PMO Critical Success Factors: 6 Alignment Dimensions #PPM
I just read what I found to be an amusing reference from a recent survey on PMO effectiveness conducted jointly by CIO.com and the Project Management Institute. The survey concluded that the longer a project management office (PMO) is in existence, the greater the results. The reference went on to report that of those surveyed, only 37 percent of companies who had a PMO in place for under a year encountered increased success rates of any kind. Conversely, those companies with a PMO in existence for over four years experienced a 65 percent increase in success rates.

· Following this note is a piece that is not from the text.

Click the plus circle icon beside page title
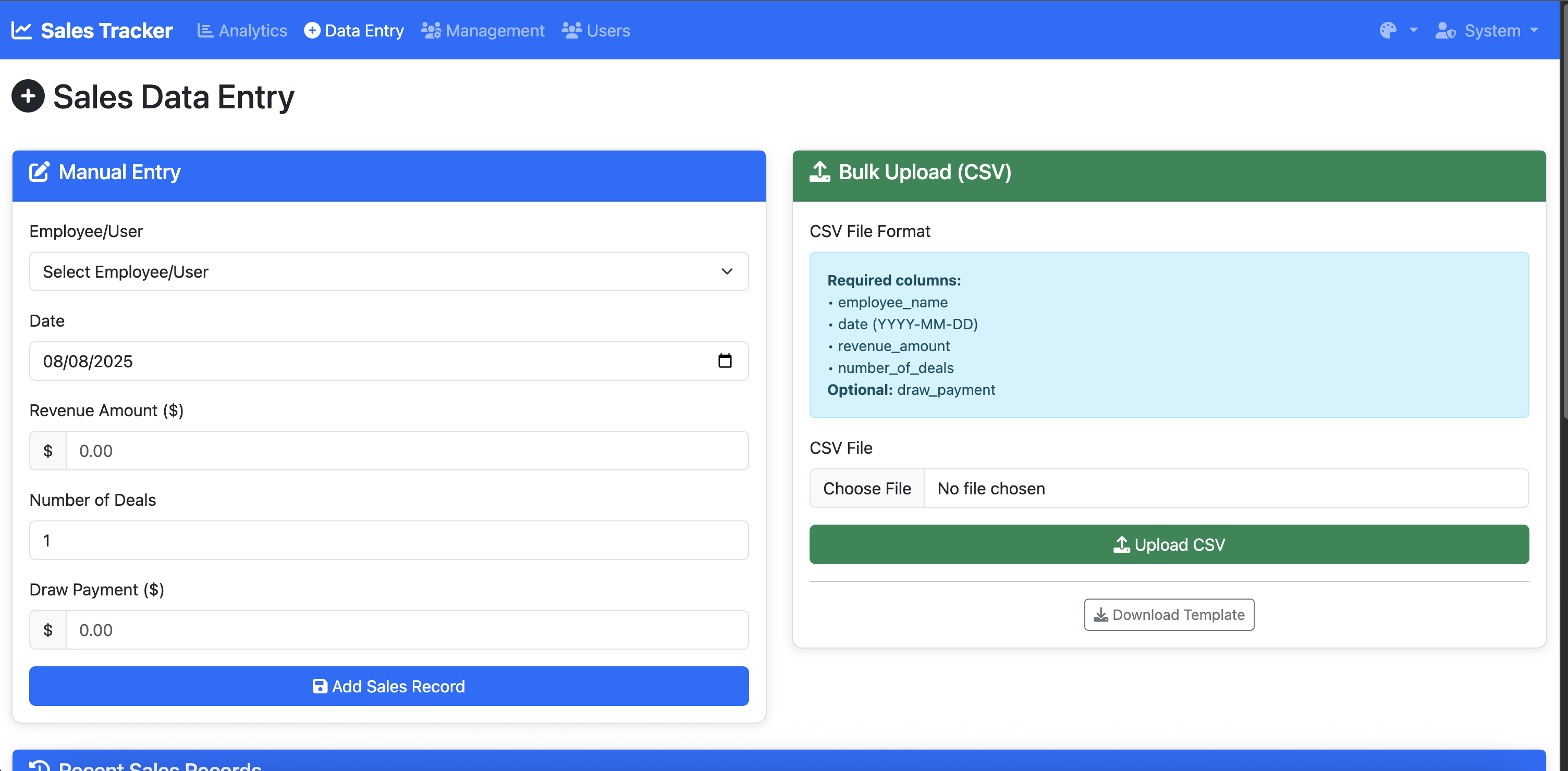Viewport: 1568px width, 771px height. tap(28, 96)
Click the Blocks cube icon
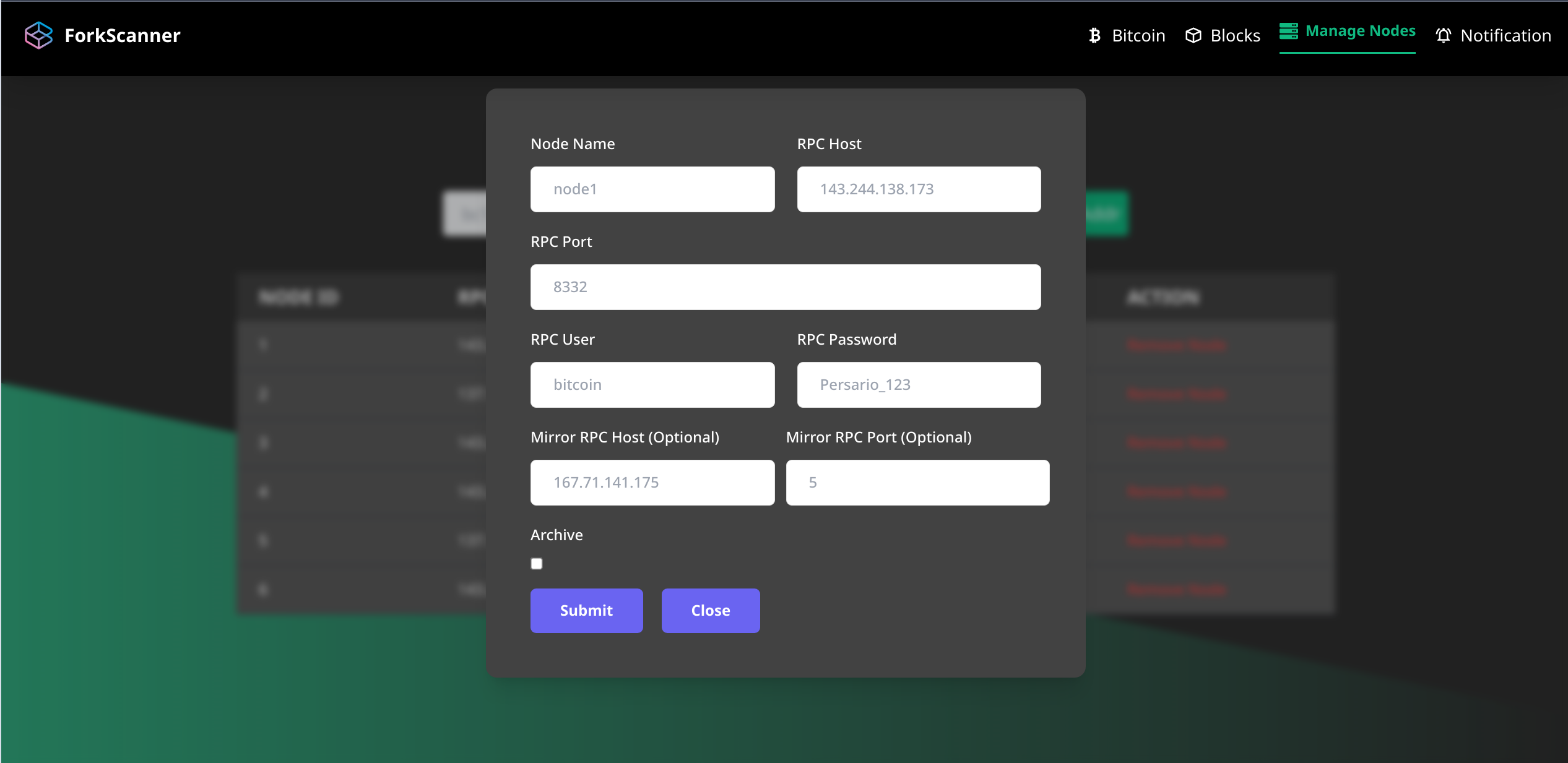 point(1193,35)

Excuse me, but isn't this a little like saying that a baseball pitcher who is still in the game in the 7th inning has a better chance of winning than one who hasn't finished the first inning yet? Or if you prefer, it's like saying that anything with a track record of survival has a better chance of surviving than anything that has no track record. Let's not try to read some kind of magical ah hah! moment into this data. PMOs that thrive and prosper share some fundamental commonalities that are as important in year one as they are in year seven. In fact, if you don't get these things right in year one, you will be out of business. You don't have time to improve with age like a fine wine.
I will refer to these commonalities as dimensions of alignment. That is, PMOs must be aligned with the organization along the following dimensions:
1. Power Base Alignment
PMOs must have the authority and empowerment that results from support and alignment with key business and IT leadership. Success or failure may be pre-determined by your host organization. You can do everything right but be doomed to failure if you don't have the right level of sponsorship from the start.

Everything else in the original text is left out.